A ce titre, la comparaison des règles de procédure entre l'ACP et l'AMF rend suspecte la précipitation avec laquelle les décisions de l'ACP semblent devoir être rendues .

Le principe du contradictoire est posé par l'article L. 612-38 du code monétaire et financier qui dispose que « la commission des sanctions veille au respect du caractère contradictoire de la procédure ». Mais, au vu des dispositions réglementaires, il semble subordonné à un impératif de temps qui ne se justifie pas et qui peut empêcher de recueillir tous les éléments nécessaires à la manifestation de la vérité. Or le rapporteur permet justement de donner, à ce principe, une consistance, c'est-à-dire une effectivité réelle qui, seule, importe à la CEDH.

De surcroît, à ce jour, la formation de jugement ne dispose d'aucun moyen juridique pour ordonner un supplément d'information : elle doit statuer à l'issue de la séance de jugement quand bien même elle n'a pas pu se forger une conviction sur l'affaire . A l'AMF, au contraire, elle peut ordonner au rapporteur d'effectuer des diligences complémentaires.
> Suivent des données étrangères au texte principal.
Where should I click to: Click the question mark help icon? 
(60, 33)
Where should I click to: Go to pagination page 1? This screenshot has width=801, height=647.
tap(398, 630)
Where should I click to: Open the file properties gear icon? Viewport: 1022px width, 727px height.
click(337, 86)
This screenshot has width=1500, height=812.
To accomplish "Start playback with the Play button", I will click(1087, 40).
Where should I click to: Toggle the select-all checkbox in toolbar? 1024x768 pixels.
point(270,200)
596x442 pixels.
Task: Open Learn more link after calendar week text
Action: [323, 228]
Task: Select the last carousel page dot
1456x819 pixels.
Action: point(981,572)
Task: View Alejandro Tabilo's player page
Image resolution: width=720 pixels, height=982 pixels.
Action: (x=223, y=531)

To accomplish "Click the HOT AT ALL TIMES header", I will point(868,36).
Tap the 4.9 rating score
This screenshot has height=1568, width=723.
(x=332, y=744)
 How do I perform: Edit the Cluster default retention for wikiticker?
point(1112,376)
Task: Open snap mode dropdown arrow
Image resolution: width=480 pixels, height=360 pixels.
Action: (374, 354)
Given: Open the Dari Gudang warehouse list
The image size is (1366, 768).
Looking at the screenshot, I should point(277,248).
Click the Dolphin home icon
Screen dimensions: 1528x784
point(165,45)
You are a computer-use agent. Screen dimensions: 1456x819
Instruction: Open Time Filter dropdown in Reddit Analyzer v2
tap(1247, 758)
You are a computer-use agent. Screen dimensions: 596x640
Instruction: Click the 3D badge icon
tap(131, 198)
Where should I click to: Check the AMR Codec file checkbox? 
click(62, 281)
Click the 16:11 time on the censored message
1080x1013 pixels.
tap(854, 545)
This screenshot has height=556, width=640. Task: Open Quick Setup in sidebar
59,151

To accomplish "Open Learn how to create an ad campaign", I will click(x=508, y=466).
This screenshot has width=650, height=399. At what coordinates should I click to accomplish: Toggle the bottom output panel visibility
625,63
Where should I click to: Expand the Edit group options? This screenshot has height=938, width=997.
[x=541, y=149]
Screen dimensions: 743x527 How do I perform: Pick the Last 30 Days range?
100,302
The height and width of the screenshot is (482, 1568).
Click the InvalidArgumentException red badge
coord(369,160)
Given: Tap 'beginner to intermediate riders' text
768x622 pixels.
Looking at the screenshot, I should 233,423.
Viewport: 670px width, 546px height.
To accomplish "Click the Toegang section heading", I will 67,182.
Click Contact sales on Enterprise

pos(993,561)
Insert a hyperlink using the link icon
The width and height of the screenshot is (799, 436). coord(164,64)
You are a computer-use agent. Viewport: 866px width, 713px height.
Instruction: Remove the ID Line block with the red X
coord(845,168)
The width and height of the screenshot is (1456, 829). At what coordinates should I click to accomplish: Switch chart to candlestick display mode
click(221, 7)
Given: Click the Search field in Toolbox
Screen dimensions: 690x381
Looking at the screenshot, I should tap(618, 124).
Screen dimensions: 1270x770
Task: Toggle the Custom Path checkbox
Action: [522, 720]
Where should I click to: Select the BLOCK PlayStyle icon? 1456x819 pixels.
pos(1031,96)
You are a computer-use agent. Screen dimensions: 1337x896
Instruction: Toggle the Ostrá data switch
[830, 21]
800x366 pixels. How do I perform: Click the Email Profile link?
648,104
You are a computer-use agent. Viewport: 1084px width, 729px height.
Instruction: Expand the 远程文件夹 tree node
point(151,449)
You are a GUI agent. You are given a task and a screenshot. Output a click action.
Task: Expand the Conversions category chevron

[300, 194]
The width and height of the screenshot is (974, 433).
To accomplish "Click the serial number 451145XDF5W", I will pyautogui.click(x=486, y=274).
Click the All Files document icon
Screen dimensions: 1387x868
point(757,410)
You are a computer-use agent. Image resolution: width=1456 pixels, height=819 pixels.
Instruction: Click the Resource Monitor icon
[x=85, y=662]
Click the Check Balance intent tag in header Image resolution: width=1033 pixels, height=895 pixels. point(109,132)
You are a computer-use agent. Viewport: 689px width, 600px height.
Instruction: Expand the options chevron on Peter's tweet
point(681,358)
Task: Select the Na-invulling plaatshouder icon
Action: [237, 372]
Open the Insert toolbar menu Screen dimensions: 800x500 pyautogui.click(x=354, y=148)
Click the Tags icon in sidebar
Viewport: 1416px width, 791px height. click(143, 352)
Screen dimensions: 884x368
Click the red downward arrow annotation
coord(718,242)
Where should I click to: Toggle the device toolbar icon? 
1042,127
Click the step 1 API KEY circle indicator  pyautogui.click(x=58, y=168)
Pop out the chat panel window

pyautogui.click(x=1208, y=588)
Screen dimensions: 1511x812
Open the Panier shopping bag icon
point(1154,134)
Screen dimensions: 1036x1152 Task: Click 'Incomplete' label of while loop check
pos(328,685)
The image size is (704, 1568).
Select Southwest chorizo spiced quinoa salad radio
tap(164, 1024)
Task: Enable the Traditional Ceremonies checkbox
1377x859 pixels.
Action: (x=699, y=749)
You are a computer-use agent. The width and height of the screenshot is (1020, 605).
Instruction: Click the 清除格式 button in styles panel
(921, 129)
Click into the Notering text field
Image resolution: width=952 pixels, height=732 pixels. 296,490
Plus encore, les dispositions du règlement intérieur de la commission des sanctions de l'ACP nourrissent un doute raisonnable sur l'existence d'un rapporteur « informel » en son sein . En effet, l'article 3 du règlement intérieur dispose que le « président peut demander à un membre de la commission d'approfondir un ou plusieurs points d'un dossier ». L'article 17 du même règlement prévoit que ce membre est rémunéré pour cette tâche. Il semble donc bien qu'une personne faisant office de rapporteur puisse, de temps à autre, être nommée sans que les conditions de son d'impartialité ne soient assurées, à commencer par son exclusion du délibéré .

Pour remédier à ces inconvénients et éviter une nouvelle condamnation de la France devant la CEDH, votre commission a adopté un article additionnel, qui prévoit que la commission des sanctions nomme parmi ses membres un rapporteur disposant des mêmes pouvoirs que celui de l'AMF et n'assistant pas au délibéré .

Des aménagements réglementaires devront être pris en conséquence, sur le modèle des dispositions applicables à l'AMF, notamment l'article R. 621-39 du code monétaire et financier relatif au rapporteur. Il est probable également que les délais de procédure devront être revus en profondeur.

L'amendement rappelle également que la commission des sanctions rend une décision motivée et que le collège décide de l'ouverture d'une procédure de sanctions au regard du rapport de contrôle établi par le secrétariat général de l'ACP.

Sur proposition du Gouvernement, la commission a adopté un sous-amendement prévoyant que la commission des sanctions est désormais composée de six membres et non de cinq . En effet, l'exclusion du rapporteur lors du délibéré aurait conduit à un nombre pair de membres au sein de la formation de jugement . Ainsi, un conseiller d'Etat sera nommé le vice-président du Conseil d'Etat, qui désignera parmi les deux conseillers d'Etat qu'il nomme celui qui préside la commission des sanctions.

Décision de la commission : votre commission a adopté cet article additionnel.


* 127 CEDH, 11 juin 2009, Société Dubus S.A.

* 128 « Les fonctions de membre de la commission des sanctions sont incompatibles avec celles de membre du collège » (article L. 612-9 du code monétaire et financier).

* 129 Article R. 612-47 : « La personne mise en cause peut demander que l'audience ne soit pas publique » .

* 130 Il peut s'agir de peines pécuniaires importantes ou causant de réels préjudices à l'intéressé (retrait d'agrément, préjudice de réputation, etc.).

* 131 Article R. 621-39 du code monétaire et financier.